What to produce => Among the entries below, find the lines with "table" and copy them.

Data shown =>

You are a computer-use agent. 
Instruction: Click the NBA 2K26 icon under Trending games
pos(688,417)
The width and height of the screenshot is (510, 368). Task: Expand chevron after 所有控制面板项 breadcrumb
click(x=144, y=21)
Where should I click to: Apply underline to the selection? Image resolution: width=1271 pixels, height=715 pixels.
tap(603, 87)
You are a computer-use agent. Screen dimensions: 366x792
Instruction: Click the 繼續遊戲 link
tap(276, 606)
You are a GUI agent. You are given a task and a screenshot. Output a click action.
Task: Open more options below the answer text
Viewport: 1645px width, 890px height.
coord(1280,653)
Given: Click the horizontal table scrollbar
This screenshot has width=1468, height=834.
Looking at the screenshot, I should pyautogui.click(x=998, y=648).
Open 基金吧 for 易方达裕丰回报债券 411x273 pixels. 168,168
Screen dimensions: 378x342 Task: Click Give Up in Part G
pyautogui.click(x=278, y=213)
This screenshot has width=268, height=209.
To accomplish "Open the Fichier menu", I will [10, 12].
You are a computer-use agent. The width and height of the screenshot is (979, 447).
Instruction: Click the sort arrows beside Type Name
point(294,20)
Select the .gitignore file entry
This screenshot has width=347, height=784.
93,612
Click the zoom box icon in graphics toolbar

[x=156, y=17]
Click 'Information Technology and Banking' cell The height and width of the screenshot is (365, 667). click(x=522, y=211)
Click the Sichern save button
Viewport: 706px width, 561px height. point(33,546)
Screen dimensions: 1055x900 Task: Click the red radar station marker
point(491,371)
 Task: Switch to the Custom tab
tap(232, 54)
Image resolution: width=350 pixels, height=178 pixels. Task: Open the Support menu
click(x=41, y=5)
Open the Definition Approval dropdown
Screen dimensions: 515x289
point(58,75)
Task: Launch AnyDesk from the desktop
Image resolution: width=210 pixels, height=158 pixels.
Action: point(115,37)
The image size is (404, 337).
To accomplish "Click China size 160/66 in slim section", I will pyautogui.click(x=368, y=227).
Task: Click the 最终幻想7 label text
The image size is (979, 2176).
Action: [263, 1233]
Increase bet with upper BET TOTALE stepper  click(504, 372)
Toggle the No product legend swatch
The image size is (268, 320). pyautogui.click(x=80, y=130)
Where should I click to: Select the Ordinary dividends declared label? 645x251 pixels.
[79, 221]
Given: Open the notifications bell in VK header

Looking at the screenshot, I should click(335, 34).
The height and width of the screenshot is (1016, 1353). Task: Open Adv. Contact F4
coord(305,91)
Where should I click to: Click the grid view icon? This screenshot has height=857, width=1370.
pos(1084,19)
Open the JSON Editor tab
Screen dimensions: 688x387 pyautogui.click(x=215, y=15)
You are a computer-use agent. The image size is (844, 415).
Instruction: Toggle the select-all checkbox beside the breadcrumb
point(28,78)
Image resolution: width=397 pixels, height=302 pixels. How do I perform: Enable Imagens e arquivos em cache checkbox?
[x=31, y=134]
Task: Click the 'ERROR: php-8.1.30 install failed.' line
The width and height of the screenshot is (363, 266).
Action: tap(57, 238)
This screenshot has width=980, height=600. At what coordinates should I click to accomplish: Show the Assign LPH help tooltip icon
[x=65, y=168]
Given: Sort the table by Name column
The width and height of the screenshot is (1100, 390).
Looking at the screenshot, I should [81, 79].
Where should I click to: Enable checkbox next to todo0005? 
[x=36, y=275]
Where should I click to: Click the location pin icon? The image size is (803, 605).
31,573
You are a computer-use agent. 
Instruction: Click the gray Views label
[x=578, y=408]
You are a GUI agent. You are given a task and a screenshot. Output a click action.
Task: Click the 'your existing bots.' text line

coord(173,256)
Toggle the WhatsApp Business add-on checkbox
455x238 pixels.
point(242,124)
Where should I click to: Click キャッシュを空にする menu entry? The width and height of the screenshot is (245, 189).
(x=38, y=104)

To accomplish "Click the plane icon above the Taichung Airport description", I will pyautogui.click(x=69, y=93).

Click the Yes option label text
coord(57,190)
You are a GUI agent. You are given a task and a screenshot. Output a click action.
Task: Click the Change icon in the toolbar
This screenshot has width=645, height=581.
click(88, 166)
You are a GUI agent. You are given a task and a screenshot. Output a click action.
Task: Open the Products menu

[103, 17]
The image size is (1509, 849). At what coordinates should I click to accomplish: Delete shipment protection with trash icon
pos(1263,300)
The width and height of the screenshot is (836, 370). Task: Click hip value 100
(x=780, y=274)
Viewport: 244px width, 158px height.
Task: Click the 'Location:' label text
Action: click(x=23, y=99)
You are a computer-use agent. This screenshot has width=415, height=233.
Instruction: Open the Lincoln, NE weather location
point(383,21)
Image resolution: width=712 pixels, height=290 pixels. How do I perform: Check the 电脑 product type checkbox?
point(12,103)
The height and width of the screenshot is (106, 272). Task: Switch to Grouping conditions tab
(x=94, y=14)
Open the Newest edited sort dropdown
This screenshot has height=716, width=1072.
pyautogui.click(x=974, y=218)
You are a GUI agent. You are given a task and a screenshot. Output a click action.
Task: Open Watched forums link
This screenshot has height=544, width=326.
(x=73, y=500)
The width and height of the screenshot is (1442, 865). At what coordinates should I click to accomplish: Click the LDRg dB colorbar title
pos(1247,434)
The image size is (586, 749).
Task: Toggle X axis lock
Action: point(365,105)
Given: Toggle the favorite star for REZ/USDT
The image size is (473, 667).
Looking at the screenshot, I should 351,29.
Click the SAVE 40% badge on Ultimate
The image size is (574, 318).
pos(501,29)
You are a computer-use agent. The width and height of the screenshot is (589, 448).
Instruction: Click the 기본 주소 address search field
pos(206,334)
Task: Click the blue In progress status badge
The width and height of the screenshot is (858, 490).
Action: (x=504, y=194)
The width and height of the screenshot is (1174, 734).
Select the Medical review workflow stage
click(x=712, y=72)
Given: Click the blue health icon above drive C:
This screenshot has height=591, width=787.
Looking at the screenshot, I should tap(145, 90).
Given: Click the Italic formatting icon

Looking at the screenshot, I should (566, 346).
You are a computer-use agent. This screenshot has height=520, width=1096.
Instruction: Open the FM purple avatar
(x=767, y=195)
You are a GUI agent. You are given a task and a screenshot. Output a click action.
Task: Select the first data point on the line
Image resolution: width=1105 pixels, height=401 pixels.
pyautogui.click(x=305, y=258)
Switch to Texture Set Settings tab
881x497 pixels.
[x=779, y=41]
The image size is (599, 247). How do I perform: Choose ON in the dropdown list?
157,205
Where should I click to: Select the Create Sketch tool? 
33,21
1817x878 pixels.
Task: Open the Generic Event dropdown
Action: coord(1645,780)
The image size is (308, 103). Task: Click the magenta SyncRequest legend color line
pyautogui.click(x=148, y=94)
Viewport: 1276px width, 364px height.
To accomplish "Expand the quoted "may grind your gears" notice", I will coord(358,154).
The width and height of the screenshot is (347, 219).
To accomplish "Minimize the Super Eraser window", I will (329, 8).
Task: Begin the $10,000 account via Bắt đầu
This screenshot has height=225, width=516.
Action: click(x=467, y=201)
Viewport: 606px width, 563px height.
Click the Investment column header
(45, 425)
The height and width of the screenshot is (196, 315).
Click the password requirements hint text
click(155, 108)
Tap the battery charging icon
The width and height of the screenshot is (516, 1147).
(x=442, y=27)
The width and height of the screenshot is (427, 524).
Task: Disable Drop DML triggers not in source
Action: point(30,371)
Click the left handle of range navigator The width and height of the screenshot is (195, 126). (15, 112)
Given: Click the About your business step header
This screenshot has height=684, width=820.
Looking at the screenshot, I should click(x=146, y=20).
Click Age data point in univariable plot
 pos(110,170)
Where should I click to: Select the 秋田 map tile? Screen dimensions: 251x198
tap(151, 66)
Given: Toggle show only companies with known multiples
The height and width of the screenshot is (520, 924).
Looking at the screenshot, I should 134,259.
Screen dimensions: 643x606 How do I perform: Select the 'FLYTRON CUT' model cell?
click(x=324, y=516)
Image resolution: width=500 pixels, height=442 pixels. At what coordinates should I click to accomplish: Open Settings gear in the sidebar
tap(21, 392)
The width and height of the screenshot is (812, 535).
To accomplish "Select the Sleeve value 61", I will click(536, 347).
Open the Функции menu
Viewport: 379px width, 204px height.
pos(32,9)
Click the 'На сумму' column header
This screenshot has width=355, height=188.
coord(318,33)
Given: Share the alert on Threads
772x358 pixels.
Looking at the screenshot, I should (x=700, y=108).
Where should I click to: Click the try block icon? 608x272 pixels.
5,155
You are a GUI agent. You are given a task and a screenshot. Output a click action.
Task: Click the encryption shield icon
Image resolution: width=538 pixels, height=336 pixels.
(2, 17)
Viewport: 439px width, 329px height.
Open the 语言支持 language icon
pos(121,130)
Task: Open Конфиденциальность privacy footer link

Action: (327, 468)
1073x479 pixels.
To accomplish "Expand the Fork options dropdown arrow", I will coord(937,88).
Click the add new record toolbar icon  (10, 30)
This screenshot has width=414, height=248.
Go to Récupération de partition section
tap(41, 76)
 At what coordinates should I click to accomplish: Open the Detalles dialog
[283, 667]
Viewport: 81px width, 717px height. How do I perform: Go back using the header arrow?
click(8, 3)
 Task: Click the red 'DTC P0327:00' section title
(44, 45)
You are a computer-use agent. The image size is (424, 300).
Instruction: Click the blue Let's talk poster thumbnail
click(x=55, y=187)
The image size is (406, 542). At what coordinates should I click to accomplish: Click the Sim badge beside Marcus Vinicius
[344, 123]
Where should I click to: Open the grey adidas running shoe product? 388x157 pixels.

Result of this task =>
Given: Click the horizontal table scrollbar
Given: Sort the table by Name column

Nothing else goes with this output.